En pleine Guerre froide [1967], Aléxis Philonenko, commentateur de Kant et de Fichte, procédant à une relecture de « Paix et guerre » de Tolstoï et à une révision critique de la campagne de Napoléon en Russie, corrige l’idée, vulgarisée par les historiens, sur la stratégie russe, visant « ab initio » à attirer Napoléon à l’intérieur de cet immense espace continental, affirmant que le Tsar Alexandre aurait adopté une « stratégie dilatoire », doublée d’une « grande stratégie de l’approche indirecte ». Il ajoute, dans une sorte de synthèse qui opère entre la logique prospective de l’action et celle rétrospective de l’histoire comme « mouvement rétrograde du vrai », que la liaison entre les deux logiques serait constitutive du fatalisme de Tolstoï et de son mépris des « causes », les causes essentielles des guerres.
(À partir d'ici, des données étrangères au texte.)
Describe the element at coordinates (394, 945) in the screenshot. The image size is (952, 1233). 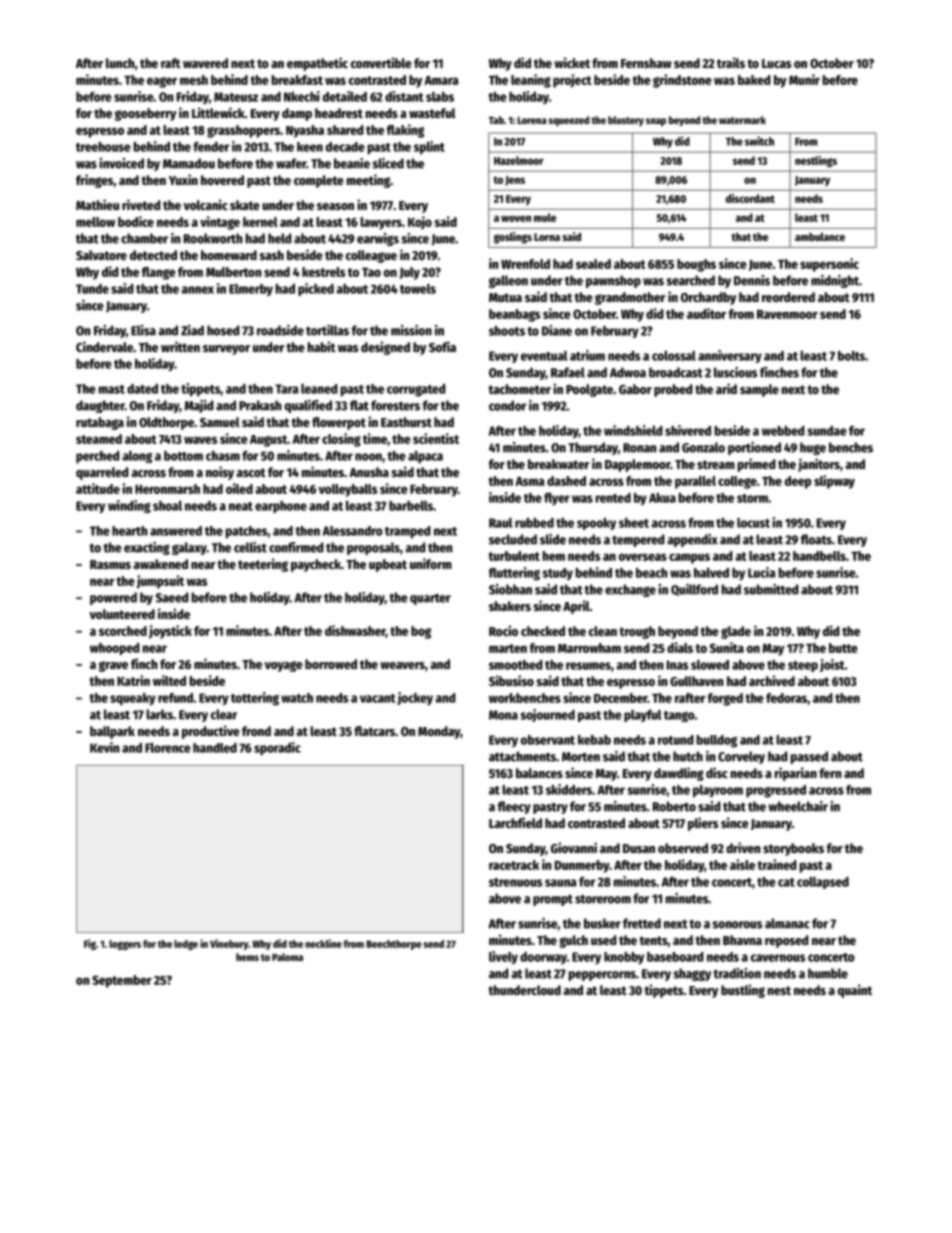
I see `Beechthorpe` at that location.
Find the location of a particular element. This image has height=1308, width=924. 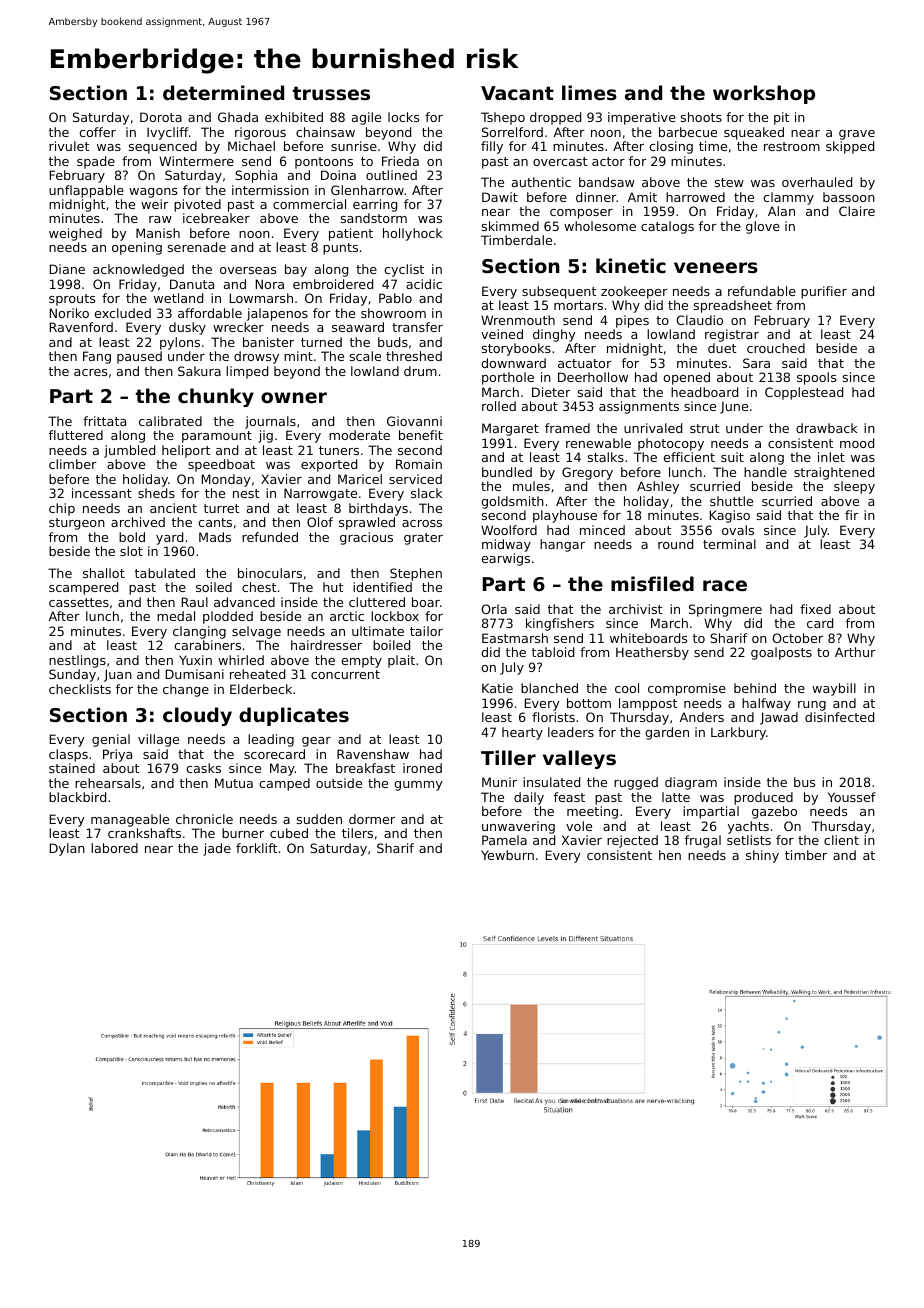

Dylan is located at coordinates (67, 849).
Celles-ci auraient pour origine une sorte de fatalité biologique, comme le croyait aussi Henri Bergson, philosophe et diplomate français, qui revendiquait l’importance des énergies spirituelles dans la créativité humaine. Tolstoï, tout en s’accordant avec Clausewitz, Fichte et Hegel sur la puissance des forces morales reste indifférent aux causes secondes, les intrigues politiques, les calculs stratégiques et les intérêts économiques, qui seraient des évènements concomitants, surmontés par les « esprits forts », mais indiqués, après coup, comme des causes et des raisons de la guerre. Quoi de plus logique que de voir en la guerre un « phénomène irrationnel », à l’origine et à la structure animales ? L’auteur de la « Guerre et la Paix » affirme et soutient que l’ordre, le projet et le plan ne prennent leurs significations qu’une fois l’évènement achevé et que la logique rétrospective de « l’histoire pensée » aboutit aux mêmes conclusions de « l’action vécue ». En renversant l’image hégélienne de Napoléon, voyant passer en l’Empereur le destin du monde et en citant un long passage du « Mémorial de Sainte-Hélène », Tolstoï montre combien les objectifs de Napoléon étaient chimériques et contraires à son action historique. Peut-être le Maréchal von Mainstein, à l’époque de « l’Opération Barbarossa », doit avoir relevé le même contraste dans la personnalité de Hitler. Quel jugement pourra être porté demain sur Poutine, sa rationalité, ses objectifs et son régime en Ukraine et dans le monde ?

Hégémonie et subjectivité historique

Le sort du monde moderne dépend de la candidature à l’hégémonie de l’État – civilisation montante, peut – être la Chine, dans son antagonisme à l’Hégémon américain ainsi que de l’état de décomposition des nations européennes de l’ouest, déstructurées de l’intérieur par des différences éthiques hostiles et en lutte pour une autre demeure de l’homme. Rien ne s’accomplit dans le monde sans subjectivité historique et sans force morale, car l’essence ultime des forces en lutte est la volonté d’atteindre un but, jugé prééminent et suprême, celui, transcendant, de son propre peuple et de sa propre nation.